Most bi and lesbian women aren't going to be interested in being your first "experiment" if you're not sure what you want and are likely to be a bit "pillow princess" and likely dump them when the next bloke comes along.

If you are genuinely interested in women, you'll need to do more of the work in dating than sitting back waiting to be contacted.

suggestionsplease1 Sat 25-Jul-20 15:02:49

OP you should join a lesbian social meetup group near you - yours is certainly not an uncommon story. I hear it all the time from new members of the group that I meet up with and so you will find many women like yourself amongst others like me that have been out from a younger age. It's a good option to more casually explore things without the pressure of dating, and you might find you start up something with someone else there.

steppemum Sat 25-Jul-20 15:03:02

I think I have rather late in my life realised that people are the same in the bedroom as they are out of it. I think for LTR I have probably not picked men who are particularly attuned or empathetic.

this is 100% true. Tuned in empathetic, nice blokes are the same during sex. (usually)

I would also say, that my dh gets turned on by me being turned on. So when he does stuff that I like, he gets pleasure from it too, and is then much more aroused himself.
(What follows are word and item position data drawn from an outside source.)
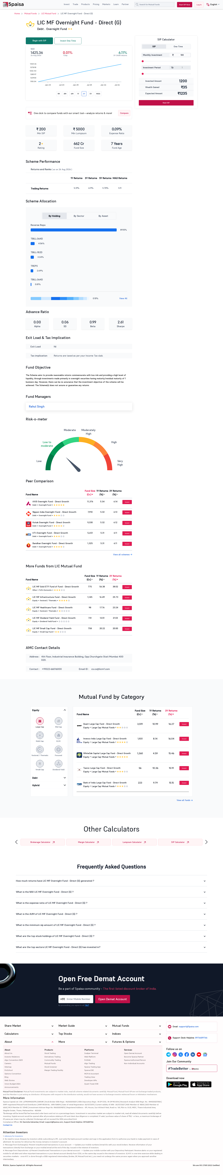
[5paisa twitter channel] (180, 1054)
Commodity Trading (52, 1060)
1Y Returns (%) (102, 492)
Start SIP (166, 103)
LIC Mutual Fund (48, 13)
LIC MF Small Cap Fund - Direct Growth (51, 628)
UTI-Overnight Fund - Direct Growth (50, 532)
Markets (106, 4)
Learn (116, 4)
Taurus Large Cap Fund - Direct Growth (101, 768)
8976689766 (201, 1037)
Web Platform (90, 1057)
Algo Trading (89, 1063)
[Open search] (137, 5)
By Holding (54, 215)
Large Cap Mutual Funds (103, 727)
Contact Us (7, 1125)
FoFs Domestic (45, 590)
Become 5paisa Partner (134, 1057)
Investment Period (151, 67)
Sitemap (8, 1067)
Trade (75, 4)
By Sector (79, 215)
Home (17, 13)
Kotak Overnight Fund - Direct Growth (51, 522)
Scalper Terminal (91, 1053)
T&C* (87, 1005)
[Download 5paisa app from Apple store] (201, 1085)
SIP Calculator (178, 842)
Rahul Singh (36, 406)
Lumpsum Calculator (132, 842)
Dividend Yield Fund (48, 621)
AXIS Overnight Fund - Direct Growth (50, 501)
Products (85, 4)
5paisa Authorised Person (135, 1060)
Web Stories (10, 1080)
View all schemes (121, 554)
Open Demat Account (112, 999)
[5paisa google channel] (205, 1054)
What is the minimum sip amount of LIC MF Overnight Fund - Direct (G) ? (56, 924)
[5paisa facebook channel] (186, 1054)
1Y (78, 93)
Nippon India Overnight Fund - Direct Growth (54, 512)
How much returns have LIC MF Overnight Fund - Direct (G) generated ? (55, 880)
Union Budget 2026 (12, 1084)
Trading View (89, 1077)
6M (72, 93)
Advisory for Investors (14, 1136)
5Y (91, 93)
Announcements (12, 1087)
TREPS (34, 265)
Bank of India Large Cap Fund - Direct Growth (105, 782)
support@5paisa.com (189, 1026)
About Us (8, 1053)
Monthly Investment (152, 55)
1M (59, 93)
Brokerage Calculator (40, 842)
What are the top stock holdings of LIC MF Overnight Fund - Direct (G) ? (55, 935)
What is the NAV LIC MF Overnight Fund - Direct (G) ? (45, 891)
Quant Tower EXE (91, 1084)
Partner (125, 4)
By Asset (103, 215)
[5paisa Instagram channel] (174, 1054)
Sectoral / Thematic (48, 600)
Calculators (12, 1033)
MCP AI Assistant (91, 1074)
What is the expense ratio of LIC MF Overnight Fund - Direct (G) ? (51, 902)
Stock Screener (50, 1067)
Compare (124, 113)
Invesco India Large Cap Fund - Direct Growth (105, 738)
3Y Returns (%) (115, 492)
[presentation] (16, 842)
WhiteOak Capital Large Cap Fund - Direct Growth (107, 753)
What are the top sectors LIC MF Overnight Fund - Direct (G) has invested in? (58, 947)
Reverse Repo (38, 224)
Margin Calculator (86, 842)
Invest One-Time (68, 40)
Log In (199, 4)
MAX (98, 93)
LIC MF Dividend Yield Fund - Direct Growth (54, 618)
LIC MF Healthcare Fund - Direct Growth (52, 607)
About (7, 1049)
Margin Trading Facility (53, 1070)
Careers (8, 1063)
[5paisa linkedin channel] (193, 1054)
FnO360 (87, 1060)
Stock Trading (50, 1053)
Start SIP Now (184, 4)
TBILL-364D (37, 238)
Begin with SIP (39, 40)
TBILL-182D (36, 252)
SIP (154, 46)
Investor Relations (12, 1057)
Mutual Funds (30, 13)
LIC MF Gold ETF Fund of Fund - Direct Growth (55, 586)
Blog (6, 1077)
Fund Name (32, 494)
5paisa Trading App (92, 1067)
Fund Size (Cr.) (90, 492)
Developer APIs (90, 1080)
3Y (84, 93)
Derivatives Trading (52, 1057)
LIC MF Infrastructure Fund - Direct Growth (54, 597)
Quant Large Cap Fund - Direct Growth (101, 724)
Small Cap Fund (46, 632)
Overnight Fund (56, 29)
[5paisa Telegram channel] (168, 1054)
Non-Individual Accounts (134, 1063)
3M (65, 93)
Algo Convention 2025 (14, 1060)
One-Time (178, 46)
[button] (212, 5)
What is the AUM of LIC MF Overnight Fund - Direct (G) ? (46, 913)
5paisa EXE (89, 1070)
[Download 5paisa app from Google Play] (177, 1085)
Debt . (41, 29)
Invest (67, 4)
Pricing (96, 4)
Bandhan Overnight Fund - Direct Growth (52, 543)
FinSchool (9, 1070)
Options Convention (13, 1074)
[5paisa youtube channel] (199, 1054)
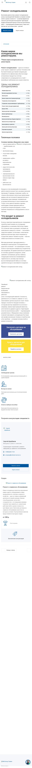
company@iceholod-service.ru (13, 455)
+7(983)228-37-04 (9, 452)
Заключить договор (16, 334)
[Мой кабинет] (26, 2)
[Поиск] (29, 2)
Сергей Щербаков (9, 441)
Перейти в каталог (15, 349)
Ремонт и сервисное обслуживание (15, 487)
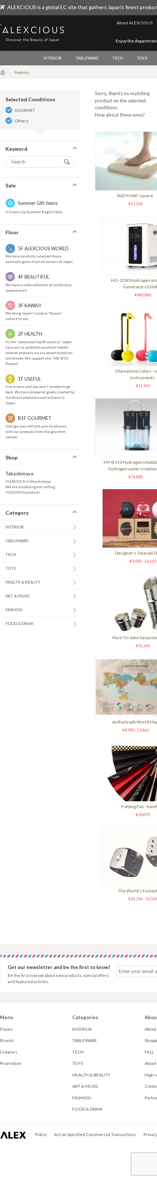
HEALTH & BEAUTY (23, 582)
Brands (7, 1040)
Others (21, 120)
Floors (6, 1029)
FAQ (149, 1052)
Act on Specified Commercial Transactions (95, 1134)
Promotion (10, 1063)
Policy (41, 1134)
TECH (117, 58)
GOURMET (25, 110)
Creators (9, 1052)
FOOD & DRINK (19, 623)
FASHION (13, 609)
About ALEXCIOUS (134, 22)
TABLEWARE (87, 58)
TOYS (142, 58)
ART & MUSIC (17, 595)
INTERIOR (52, 58)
Thislittlelady Sat 25-Jul-20 15:04:53

I get you op.

CrazyToast Sat 25-Jul-20 15:09:57

This is my experience of sex with men. Some are just about putting it in asap. A couple of times I've met a guy who really really likes women's bodies and wants to spend a long time on touching and kissing and foreplay. Usually they are somewhere in between.

FinnGermey Sat 25-Jul-20 15:15:12

What is perceived difference between fucking and making love?
I always assumed a fuck was a real quick affair, with little attention paid to each others bodies or much foreplay? Making love is a longer affair with sensual kissing, maybe oral and long foreppay followed by gentle rhythmic thrusting rather than hammering away?
I prefer the latter, especially with someone I really care about. Fucking is a kind of one night stand thing or a 5 minute quickie.